The madness is there in case after assessment server restart I cannot reproduce the same comment which previously worked for preview.
I also did not received any duplication message.

Thanks for any kind of help.

Hey!

Is the comment field the only one you are trying to exploit?
-onthesauce

I tried all of them.
Also set local env with wp in same version.
but still nothing :frowning:

Am I considering it correctly when I am expecting that admin is refreshing wp-admin/edit-comments.php ? so XSS has to be reflected to html rendering on this page.

I was able to print there complete html tags but they where only printed as a text and not considered as function elements.

email was the only field which I was not able to manipulate at all.

You are correct that the admin plays a part in it, but I think you are going down a rabbit hole. When you submit a regular comment, note that it sends a message saying that the admin must review the comment before it gets posted.

That means the goal is to attack the admin who is reviewing your comment. Don’t bother with the email field. If that hasn’t given you any ideas, then give the Session Hijacking section another read then start fresh on the Skills Assessment.

DM me if you are still stuck.
-onthesauce

2 Likes

ok,
here is my big learning form this easy lab.

!! CHECK OPEN PORT ON FIREWALL ON PROPER ADAPTER !!

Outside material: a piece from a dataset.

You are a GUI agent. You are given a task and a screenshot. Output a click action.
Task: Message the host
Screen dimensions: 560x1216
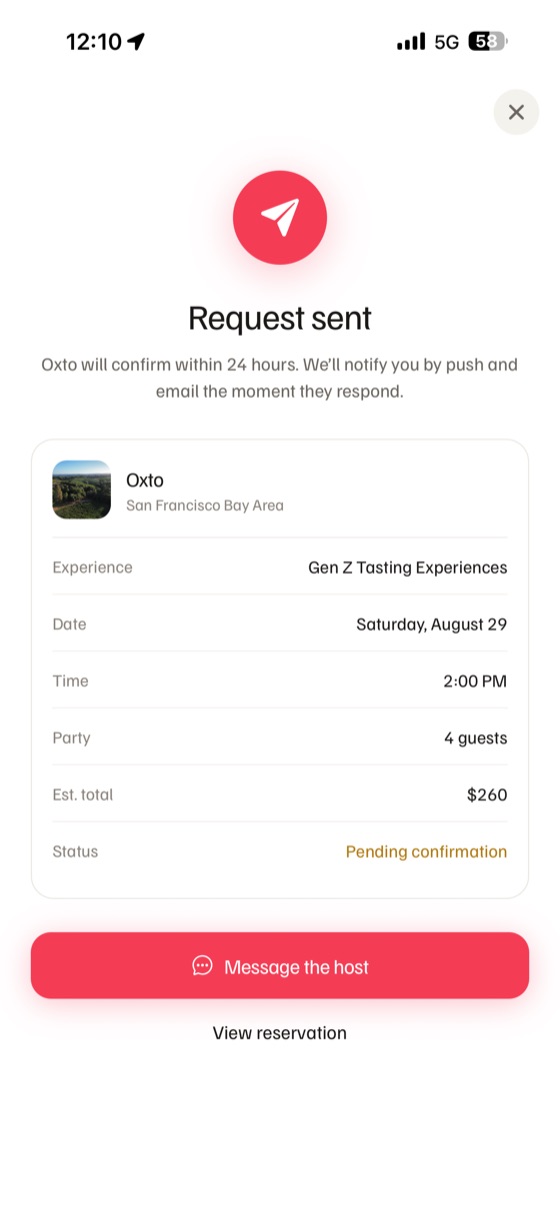[x=280, y=966]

@onthesauce Thanks you pointing me back to get test previous hijacking lab

– spoiler → setup local env for this lab is Alice’s way to ■■■■

actually more simple than that.

you can test the various versions of script as per examples in the tutorial: since nothing happens it’s a blind XSS so a php listener and just inject all fields with your script calling your IP on the php web server and you will get the cookie even with out script.js and all that. :o) Just keep the php terminal open and it will show up in the terminal.

Happy hunting

3 Likes

Totally stuck here. I set up the PHP listener on 0.0.0.0:80 with “php -S 0.0.0.0:80 -t ./” with the index.php and script.js in the current directory. However, I can’t seem to find a payload for XSS to call back to the server that’ll get triggered. Anyone able to provide some pointers? Do any of the XSS payloads from the module need customization beyond specifying the correct IP/port to call back to?

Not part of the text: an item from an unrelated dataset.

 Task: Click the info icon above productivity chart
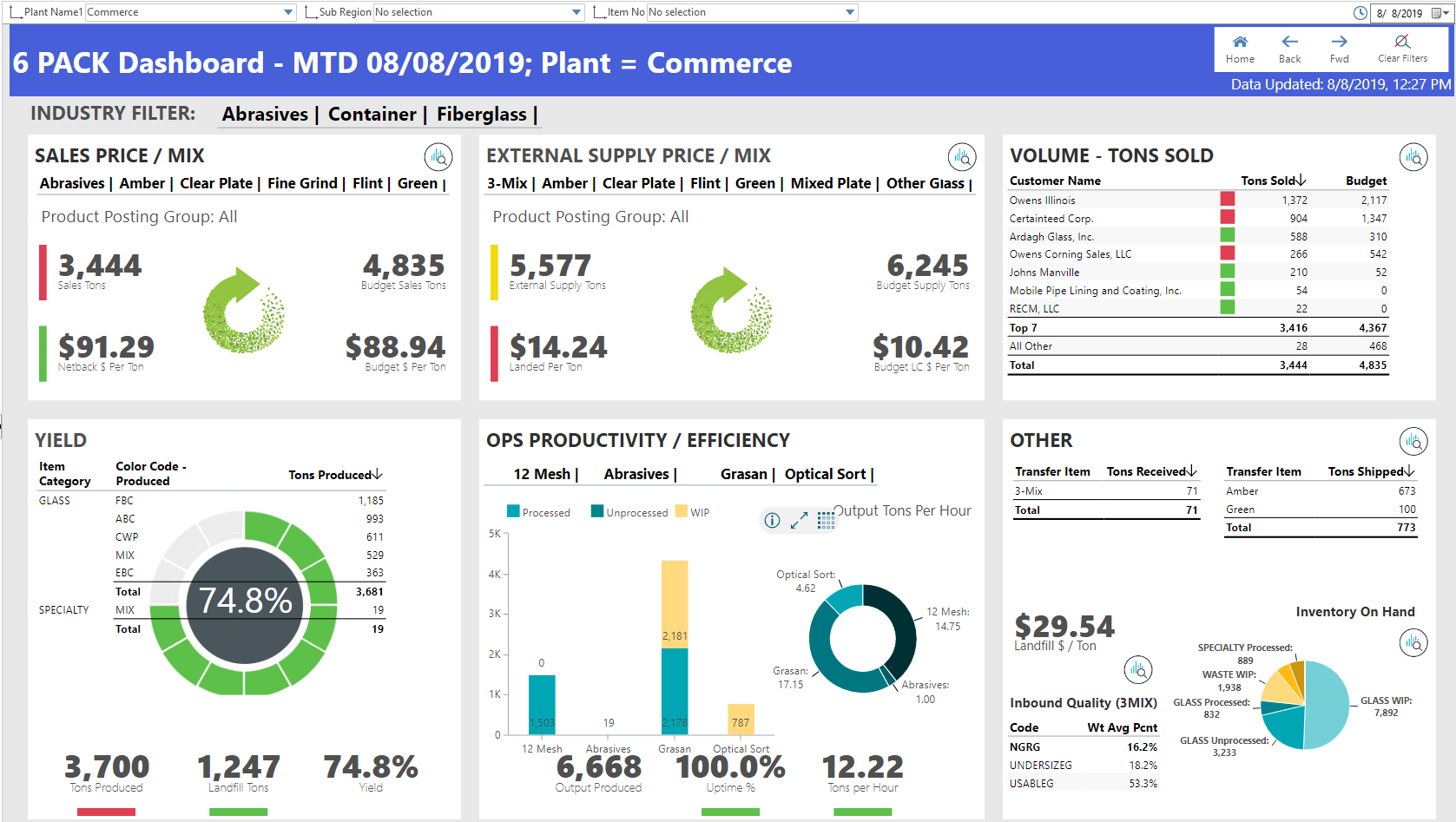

Figured it out. I was running into issues with getting the payloads to call back to my Kali Linux machine through the OpenVPN VPN channel. I tried redoing what I was doing using Pwnbox and things worked smoothly. There must have been some environmental issue with my network or host configurations.

I am having issues as well, I’ve tried retracing all of the steps from the previous lab and understand that the attack path is: XSS in the s parameter on the /assessment page, which is a blind xss vuln, which you will use to grab a cookie and use that cookie to login to the admin page through a session hijack where you input the cookie using the dev tools. However I cannot seem to get a callback, I’m not sure if I’m not configuring something properly but I have used both the pwnbox and my own machine through OpenVPN yet I still have got no such luck. Any and all help would be appreciated!

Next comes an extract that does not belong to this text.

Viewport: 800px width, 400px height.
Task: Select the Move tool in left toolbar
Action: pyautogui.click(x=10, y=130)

OK SMH. After spending hours on the lab i never clicked the “security blog” link to go to the comment section so uh… yeah i figured it out. Rlly easy, but uh dont make the same mistake i made guys, leaving this here so if anyone is coming here and had the same issue as me, hopefully this helps :slight_smile:

1 Like

same T_T

Don’t use port 80 there is already a service on it if you’re using Pwnbox try a different port ex. 8080 or 8009

If you are not getting connection back to your php listener you are testing the wrong input field. There is no need to use pwnbox, I thought something is wrong with the lab, but it is not I was just testing the wrong input field. DM for more help if needed.